We wrapped up our night at Monkish Brewing, totally putting the lie to Missing Persons' insistence that nobody walks in L.A. (rawr, Dale Bozzio) by walking there from Smog City. Of course, it's technically Torrance, so never mind. It's a pity I was at my slappiest and most exhausted when we visited this joint, because I think they actually had the best beers of the evening (well, probably after The Bruery's). There was no presentation or anything special when we arrived because it was so late, but I later learned co-founder and brewer Henry Nguyen had gone to divinity school before realizing that what God actually wanted was for him to make beer. This background was reflected in the old salvaged church pew in the tasting room and the looping Jesus-esque videos playing on the monitor.

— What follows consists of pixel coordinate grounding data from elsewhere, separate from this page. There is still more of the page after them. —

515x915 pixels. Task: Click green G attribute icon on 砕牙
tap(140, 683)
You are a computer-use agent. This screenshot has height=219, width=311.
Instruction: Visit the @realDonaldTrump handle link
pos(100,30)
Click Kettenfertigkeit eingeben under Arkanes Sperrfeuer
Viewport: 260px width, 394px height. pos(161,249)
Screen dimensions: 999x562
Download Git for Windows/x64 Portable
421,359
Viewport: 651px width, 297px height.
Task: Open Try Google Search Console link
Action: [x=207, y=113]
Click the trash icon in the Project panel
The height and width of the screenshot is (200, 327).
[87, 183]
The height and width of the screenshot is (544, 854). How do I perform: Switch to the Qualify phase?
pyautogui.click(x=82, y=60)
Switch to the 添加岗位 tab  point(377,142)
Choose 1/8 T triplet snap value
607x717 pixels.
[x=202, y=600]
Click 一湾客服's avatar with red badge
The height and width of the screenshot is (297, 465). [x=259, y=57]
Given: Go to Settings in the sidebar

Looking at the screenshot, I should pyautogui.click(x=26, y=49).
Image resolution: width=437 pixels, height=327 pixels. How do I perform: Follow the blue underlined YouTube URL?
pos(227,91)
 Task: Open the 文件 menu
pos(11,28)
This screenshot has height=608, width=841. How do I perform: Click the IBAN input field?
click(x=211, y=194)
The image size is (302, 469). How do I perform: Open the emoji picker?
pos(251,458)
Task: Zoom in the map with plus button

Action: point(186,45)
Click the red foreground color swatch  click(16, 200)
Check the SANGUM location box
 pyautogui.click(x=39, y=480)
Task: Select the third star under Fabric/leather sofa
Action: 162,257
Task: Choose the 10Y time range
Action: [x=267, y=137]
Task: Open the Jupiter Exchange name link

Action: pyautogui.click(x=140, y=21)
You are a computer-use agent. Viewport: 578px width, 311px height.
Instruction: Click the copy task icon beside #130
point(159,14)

But, man, the beers were really good, from the Sem-I Della Vita tripel with pistachios and vanilla to the not-yet-released Arrivant, a farmhouse-style ale brewed with rye, dry-hopped with Santiam, and fermented with Brettanomyces. They wouldn't sell me a bottle of that, so I settled for grabbing a Selah, their Brett farmhouse dry-hopped with Mosaic, Galaxy, and Sorachi Ace (!). (Local friends, look for it at next year's sourfest, if the TSA doesn't steal or destroy it on my way home.) The surroundings were unimpressive, but if you're ever in the area of an otherwise completely unremarkable L.A. suburb, check it out.
This is the part where I would normally write some kind of pithy conclusion about everything, but it's two in the morning West Coast time, which my body translates as 5 a.m., so, like, whatever, I'm going to bed now. Beer.